## Texto de lectura
▼▼▼

En Alemania, surgieron líderes que enfrentaron los errores del pasado y dedicaron esfuerzos por rescatar lo máximo de aquello que alguna vez había conformado el diálogo cultural judeo-alemán, del que Martin Buber, Franz Rosenzweig y Gershom Scholem son algunos ejemplos conspicuos. Juan XXIII convocó a un nuevo Concilio, a fin de recrear el mensaje eclesial frente a una realidad nueva, cambiante. Uno de los temas que preocupaban al papa Angelo Roncalli era el diálogo y el reconocimiento de hermandad que por herencia histórica y espiritual se deben judíos y cristianos. Un diálogo que tiene sus raíces en el momento mismo de la génesis del cristianismo a través de la acción de un maestro judío, Jesús, y sus discípulos, los Apóstoles. Juan XXIII no alcanzó a ver la versión final y aprobada de Nostra Aetate, que firmó su sucesor, Pablo VI. Pero su espíritu y fe están en ella. Esta declaración conciliar sobre las relaciones de la Iglesia con las religiones no cristianas, y sus afirmaciones acerca de la relación con el judaísmo, conforma la piedra angular sobre la que se desarrolló posteriormente el fecundo diálogo judeo-católico, y el accionar de Juan Pablo II con el pueblo judío y el Estado de Israel.

▲▲▲

## Datos recopilados

▼▼▼

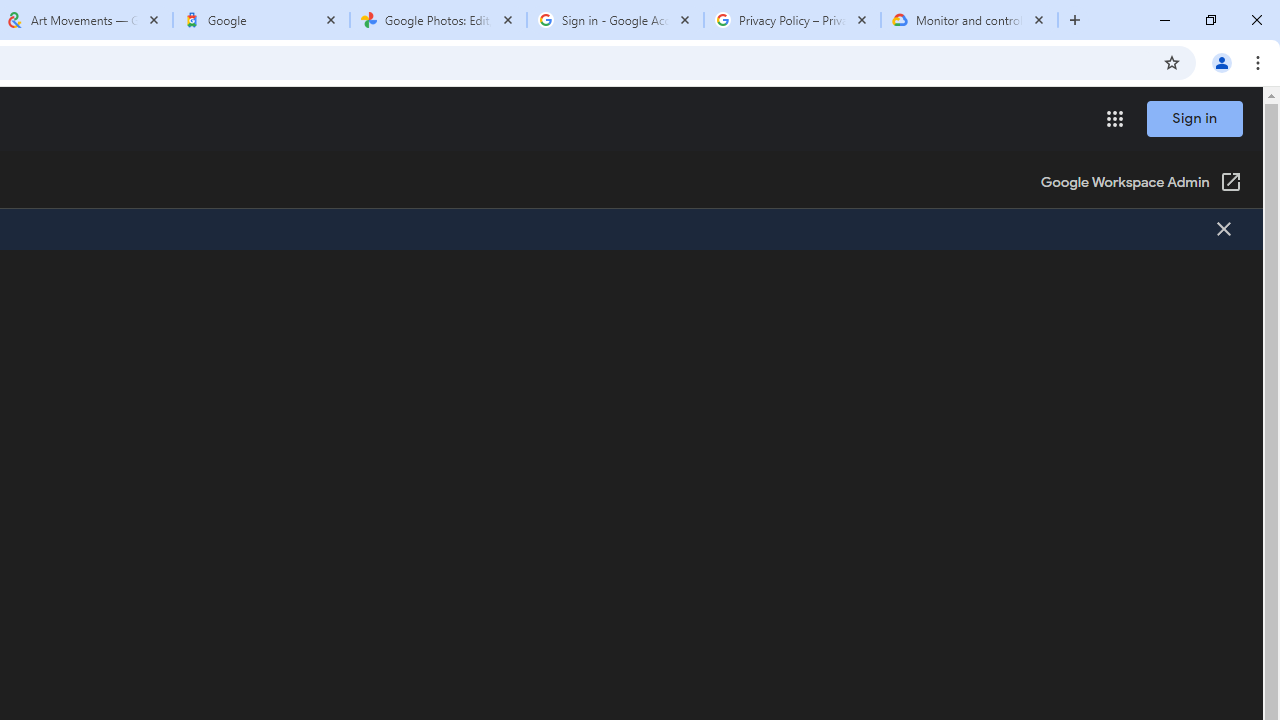 The height and width of the screenshot is (720, 1280). Describe the element at coordinates (1141, 183) in the screenshot. I see `'Google Workspace Admin (Open in a new window)'` at that location.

▲▲▲

## Lista de tareas
• a. Resume en dos oraciones el texto sobre el diálogo judeo-cristiano.
• b. Según el texto sobre el diálogo judeo-cristiano, ¿quién firmó Nostra Aetate?
• c. Prolonga el texto sobre el diálogo judeo-cristiano a partir de su última oración.
Las líneas no tienen relación con el texto sobre el diálogo judeo-cristiano.

## Respuestas
• a. Juan XXIII convocó un nuevo Concilio y le preocupaban el diálogo y la hermandad entre judíos y cristianos, aunque no llegó a ver la versión final de Nostra Aetate, que firmó su sucesor, Pablo VI. Esa declaración conciliar es la piedra angular del posterior diálogo judeo-católico y del accionar de Juan Pablo II con el pueblo judío y el Estado de Israel.

• b. La firmó Pablo VI, sucesor de Juan XXIII.

• c.
El pueblo judío es el depositario de una cultura milenaria enraizada en una cosmovisión en la que se deposita la fe en un Dios absolutamente espiritual y sempiterno, creador de todo lo existente a partir de la nada. El ser humano es la única criatura que lleva en su constitución material un hálito de lo divino. Esta cultura que sirve de fundamento a este pueblo singular, pues subsistió sin su propio territorio durante dos milenios, supo mantener en su larga historia un diálogo fecundo entre sus propias corrientes al igual que con las culturas con las que interaccionaba. De su seno nació el cristianismo, de su heredad se nutrió el islam. La negación obsesiva de su derecho a existir, de su derecho a continuar desarrollando su cultura, es un estigma que macula la condición de todos aquellos que la sostuvieron y sostienen.
El Concilio Vaticano II, de cuyo inicio se cumplen 50 años, fue la reacción de una de las instituciones que forjaron la cultura occidental ante sus propias falencias. Buscó dar respuestas a una realidad cambiante en la que la confusión y las pulsiones más abyectas llevaron a pretender erradicar la memoria del pueblo en cuyo seno se gestó sustancialmente la esencia de su credo. Las proclamas del Concilio se hicieron carne en fieles seguidores que entienden, al igual que muchos judíos, que las milenarias visiones proféticas de un mundo que sabe del diálogo del espíritu aún se mantienen incólumes en una esperanza que pese a todas las desventuras no se pierde. Seguramente porque sin la misma, para muchos, la existencia misma carecería de sentido.